_AIM:_
Will you write out the rows from the line holding "Kontakt (355, 1731)" through the end of the rows, both included, keeping the requests and shifting every coordinate in the answers by -45? Leave the pictures out.

====== RAW RECORDS

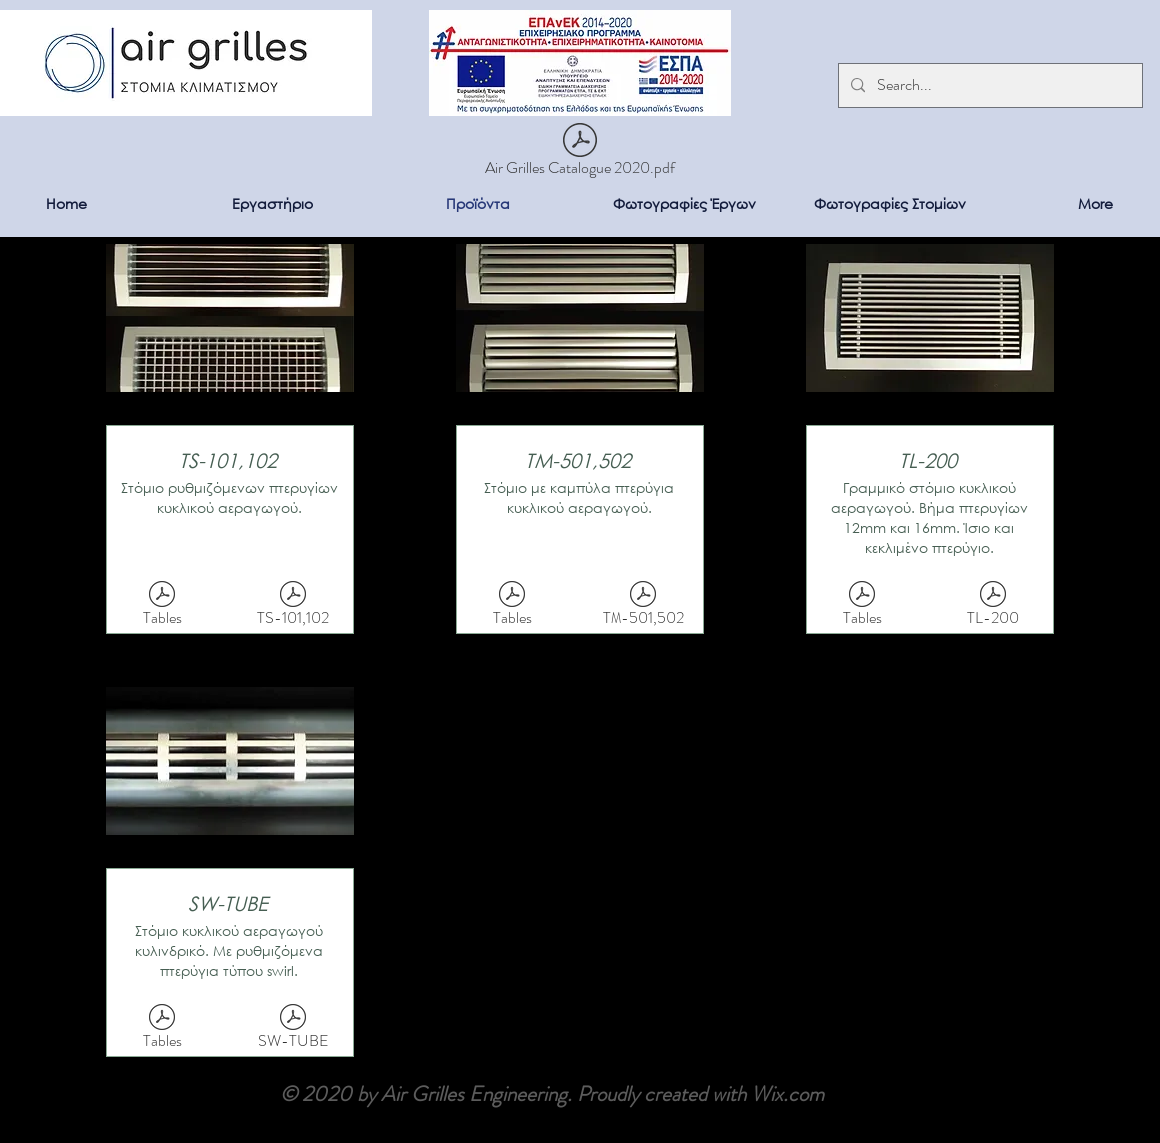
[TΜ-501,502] (643, 607)
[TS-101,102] (293, 607)
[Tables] (162, 607)
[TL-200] (993, 607)
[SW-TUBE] (293, 1030)
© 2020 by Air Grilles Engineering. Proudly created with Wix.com (552, 1094)
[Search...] (988, 85)
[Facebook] (1128, 1071)
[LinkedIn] (1128, 1111)
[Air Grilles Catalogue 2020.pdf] (580, 153)
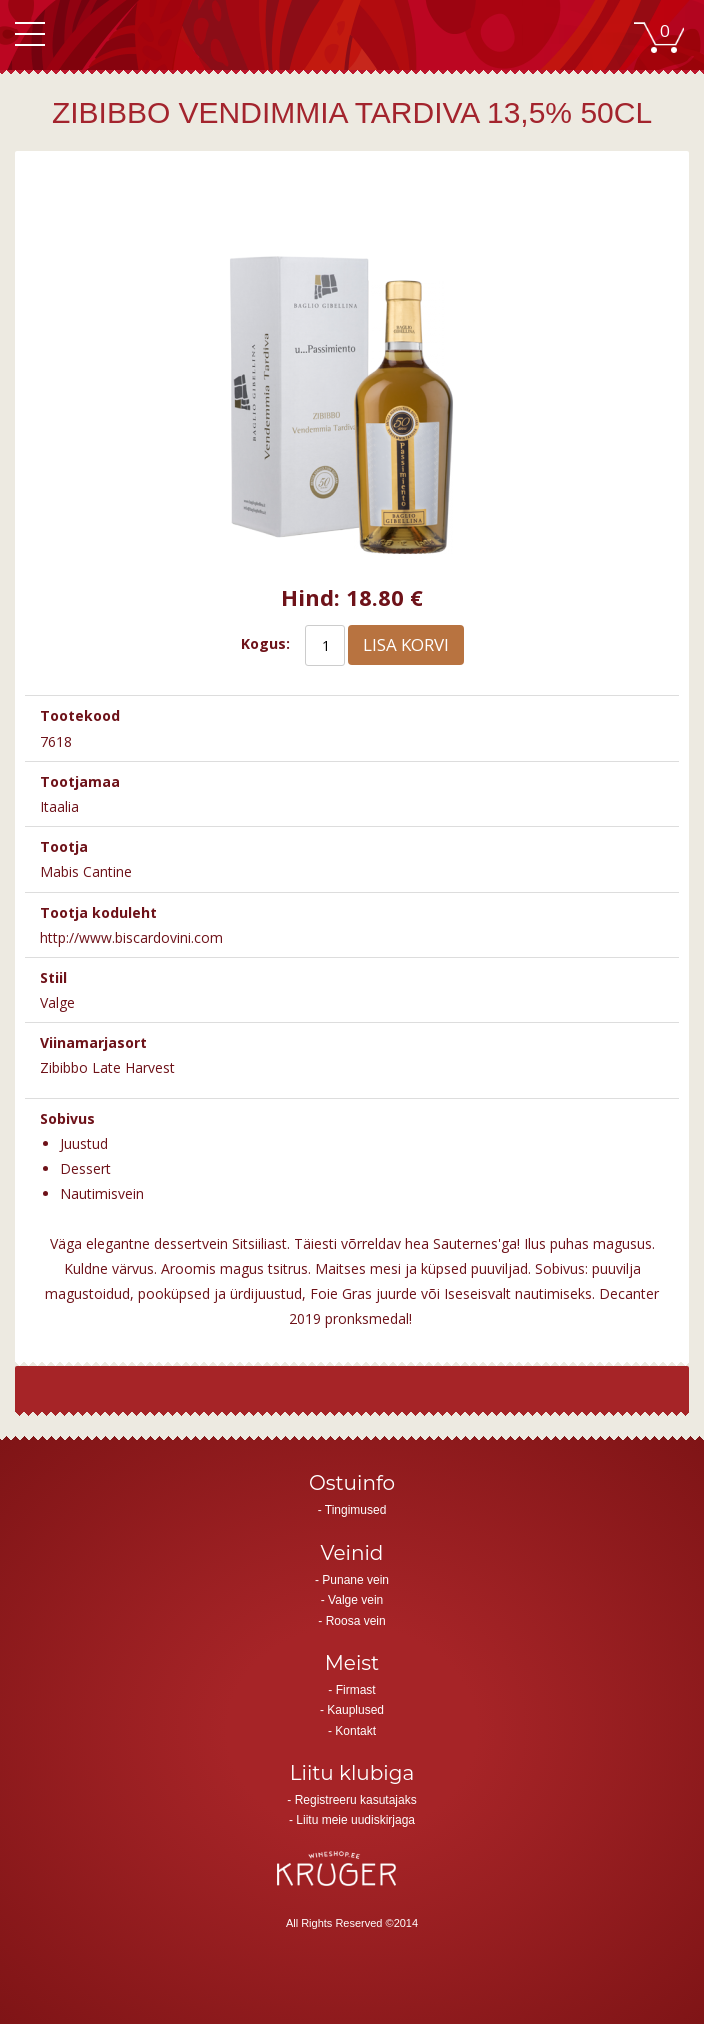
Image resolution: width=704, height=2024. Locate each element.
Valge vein (355, 1600)
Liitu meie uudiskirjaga (355, 1820)
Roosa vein (356, 1621)
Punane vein (355, 1580)
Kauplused (355, 1710)
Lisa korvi (406, 644)
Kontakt (355, 1731)
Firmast (356, 1690)
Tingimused (356, 1510)
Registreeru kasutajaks (356, 1800)
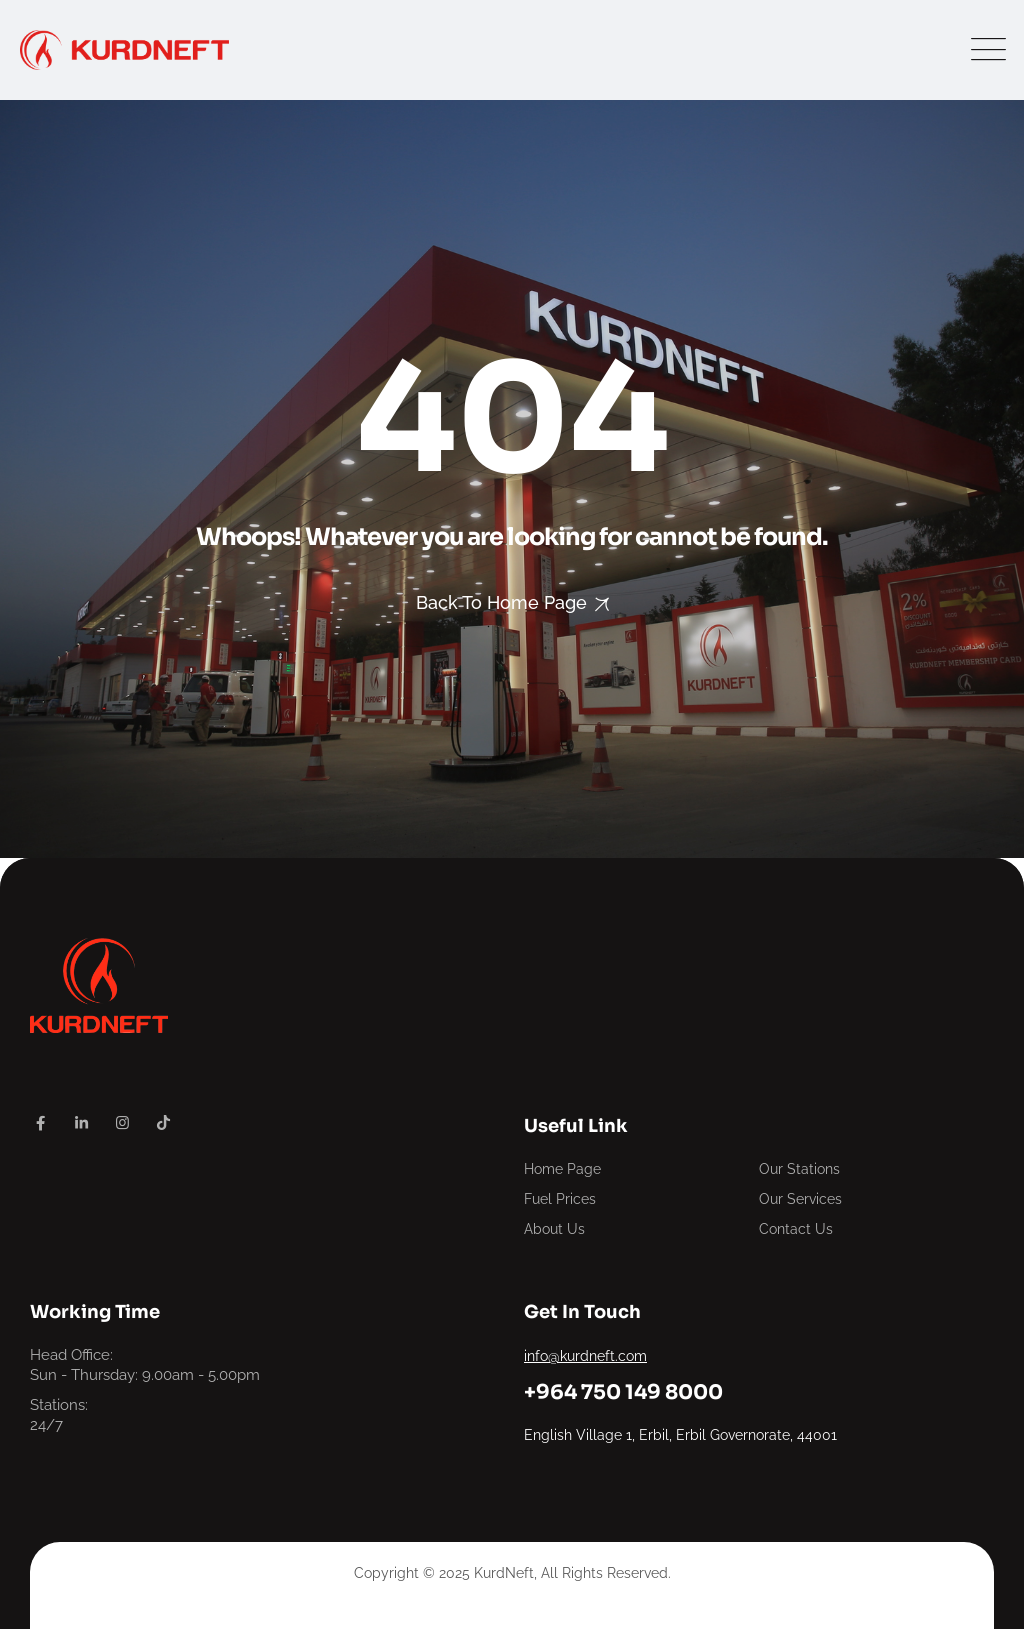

============

_SOLVED EXERCISE:_
Kontakt (310, 1686)
Firmast (311, 1645)
Tingimused (311, 1465)
Registreeru kasutajaks (311, 1755)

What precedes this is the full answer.